Thursday, December 15, 2016

Many Are Called, But Few Are Chosen 
    Yesterday Lorraine was in the dining room looking out the window when she spotted a bird in the pond on the 15th fairway. She observed it for a while then called me to come and identify the thing. Now Lorraine is the bird identifier in this family, so if she’s stumped I don’t really have much of a chance. 
     This bird was at the outer edge of good binocular viewing. What I saw was a black duck-like bird, with grey sides, floating on the pond and occasionally diving. Not tipping, but diving. Of course, the dive happened just as I got the binoculars focused and then it would dive. When it surfaced, it would be in a new spot so the binoculars would need refocusing, and so on. 
    It’s good the bird was that far away, otherwise I’d have given serious thought to wringing it’s little neck. When the thing was on the surface and I was trying to focus, there was a mallard cavorting around between me and my target, which didn’t help. Next to the mallard my bird looked rather small. 
    I went through the book.
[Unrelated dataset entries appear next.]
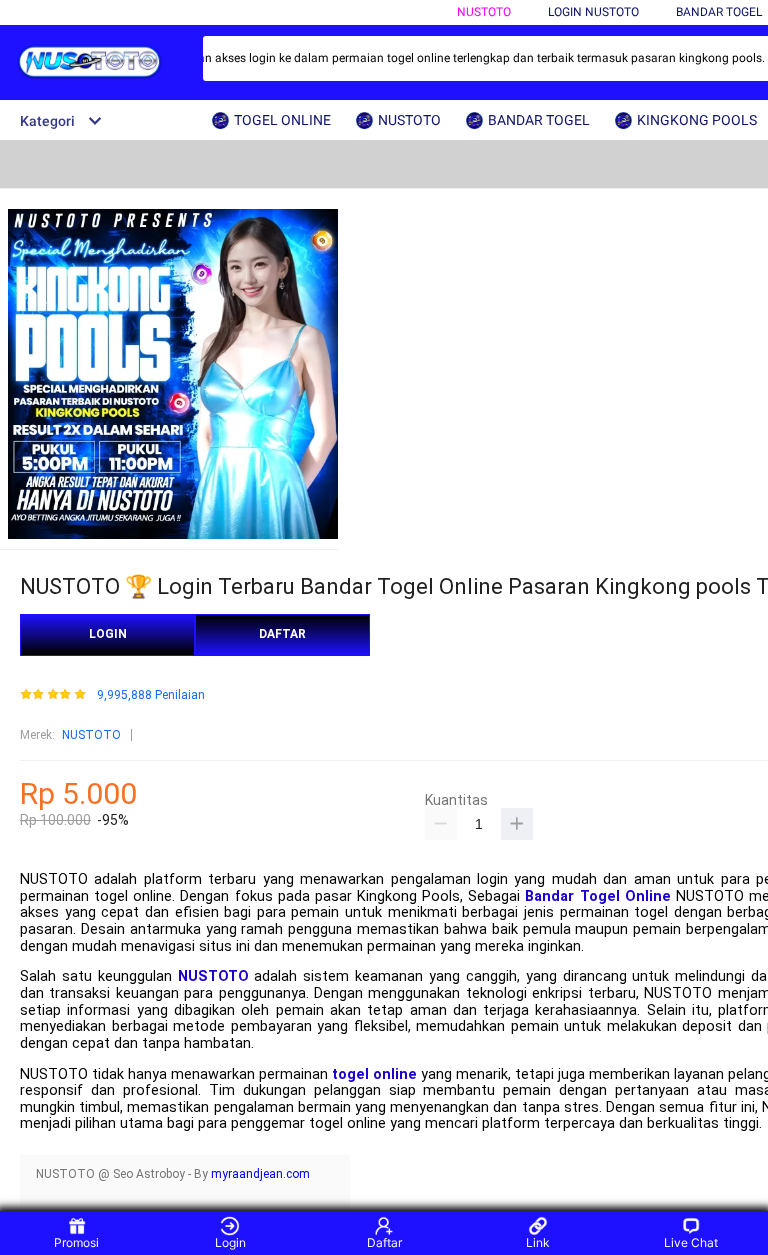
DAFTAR (282, 634)
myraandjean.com (260, 1174)
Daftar (384, 1242)
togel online (374, 1074)
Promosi (76, 1242)
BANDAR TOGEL (719, 12)
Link (538, 1242)
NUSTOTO (484, 12)
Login (230, 1242)
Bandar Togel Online (597, 896)
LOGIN (108, 634)
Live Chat (691, 1242)
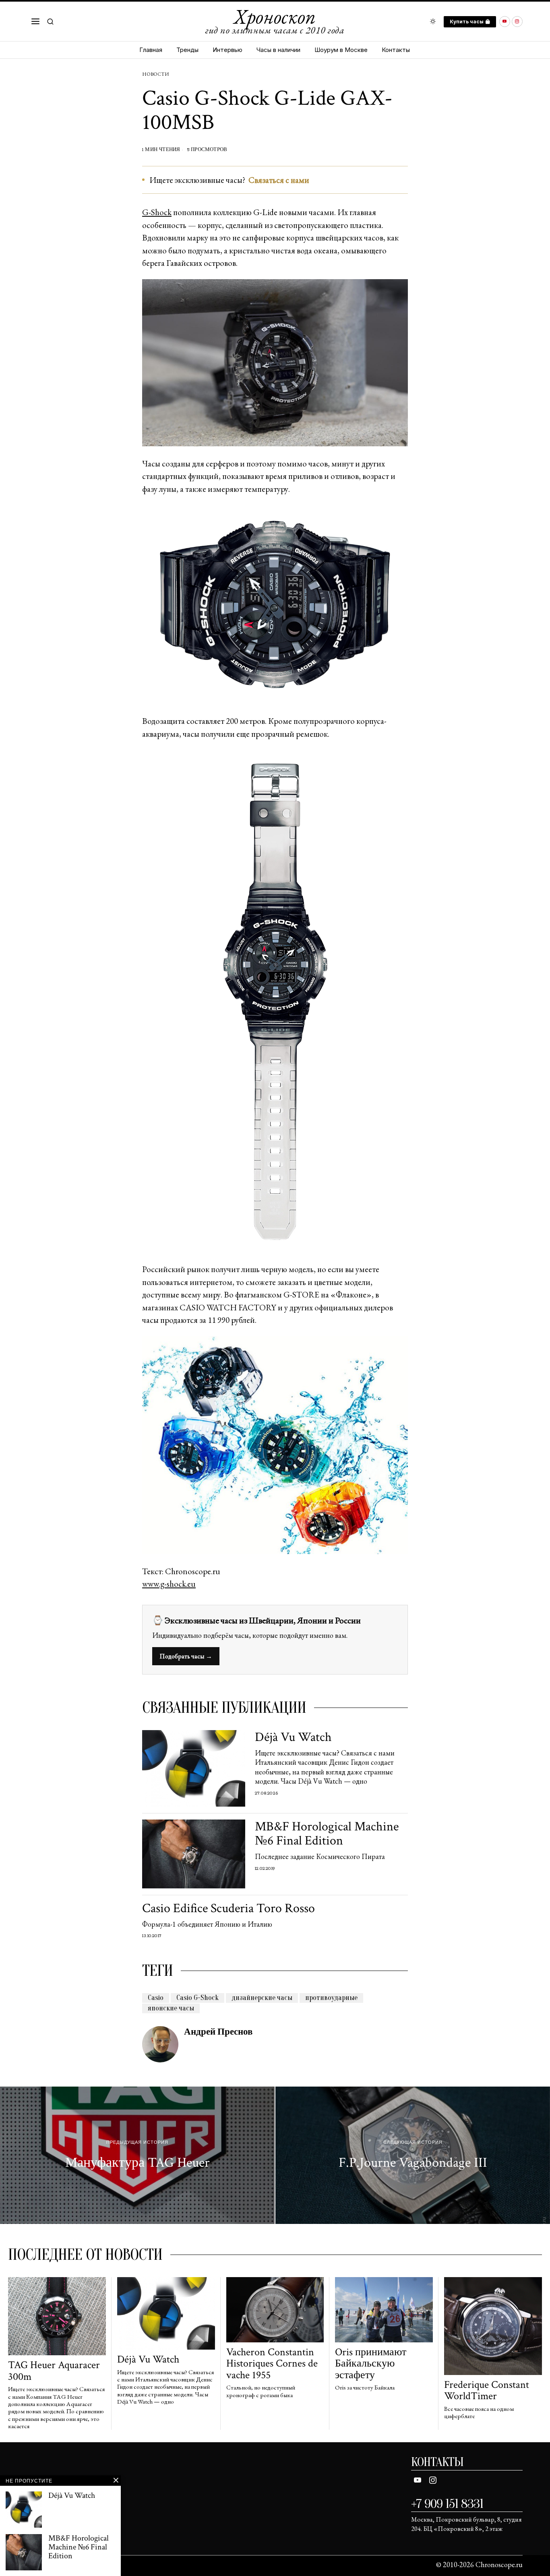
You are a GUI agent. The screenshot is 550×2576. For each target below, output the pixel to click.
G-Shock (157, 212)
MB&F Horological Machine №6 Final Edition (327, 1834)
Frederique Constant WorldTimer (486, 2390)
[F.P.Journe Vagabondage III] (412, 2155)
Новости (155, 74)
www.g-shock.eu (169, 1583)
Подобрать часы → (185, 1656)
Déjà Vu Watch (293, 1737)
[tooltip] (504, 21)
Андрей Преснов (218, 2032)
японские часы (171, 2008)
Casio (155, 1998)
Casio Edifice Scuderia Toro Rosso (228, 1908)
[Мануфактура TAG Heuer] (137, 2155)
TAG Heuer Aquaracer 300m (54, 2370)
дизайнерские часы (262, 1998)
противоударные (331, 1998)
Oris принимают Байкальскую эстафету (370, 2363)
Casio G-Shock (197, 1998)
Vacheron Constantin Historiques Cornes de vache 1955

Some birds I was able to eliminate immediately, such as Great Blue Herons and Bald Eagles, but seriously, most of the ducks got eliminated on my first sweep through the book. Then I went through it again, and once more. 
    Finally, we agreed to put in down as another mystery bird. 
    Mystery birds are those that you can put into some kind of broad classification but not really nail down to a specific bird. One requisite for being a mystery bird is that it looks like nothing in any of several of the most popular bird books. 
    Now a person can’t just glance at a bird and designate it as a mystery bird. There is a certain protocol that theoretically should be followed if a person is a serious mystery-bird birder. You have to spend enough time to note all the particular aspects of the bird in view, or as much as you can before it leaves for the next bush, tree, or county. Very few birds sit still for any length of time, and I guess we birders wouldn’t either if some big aggressive person, who depended on our bodies for food, was always lurking around. 
    Anyway, getting as many specifics like color, shape of the bill, head, body, color of everything, special features like size, what it’s doing, and about four dozen other specific things is important. 
    When you get to a bird book, and if you can’t find a bird with the list of specifics you’ve just spotted, then you possibly have yourself a mystery bird. Congratulations!
    Experience shows that most birders, unless they were lucky enough to find a bird in a cage, will only have time to note two or three of the specifics listed above, which actually makes it easier to fit into the mystery bird category. 
    Like I said earlier, birding, if done only for the bird count, can get rather frustrating and intense. That’s why birders are often seen pulling out a PEZ® dispenser and popping a few Valiums. 
    Lorraine and I have compiled an impressive list of mystery birds. We have traveled all over the U.S., or most of it, including Hawaii, seeking out mystery birds. We’ve been to Canada, Mexico, St. Thomas, Virgin Islands, Puerto Rico, the Bahamas, Costa Rico, Brazil, Europe, New Zealand, Taiwan, and Japan. A few of these destinations were not specifically birding trips, but even so we usually managed to stumble on some mystery birds. 
   A mystery-bird list looks something like this: the date, location, the specific characteristics, and then these notations. It wasn’t a _____, it wasn’t a _______, it wasn’t a _____. The blanks of course contain the names of specific birds that your mystery bird looks something like, but isn’t. 
    Our life list of mystery birds is impressive. A list such as ours is not acquired without dedication, perseverance, and a somewhat slovenly approach to bird watching in general. Even then it can be a lot of hard work. If you’re not ready to take this attitude toward mystery-bird watching, then maybe mystery-bird watching isn’t for you.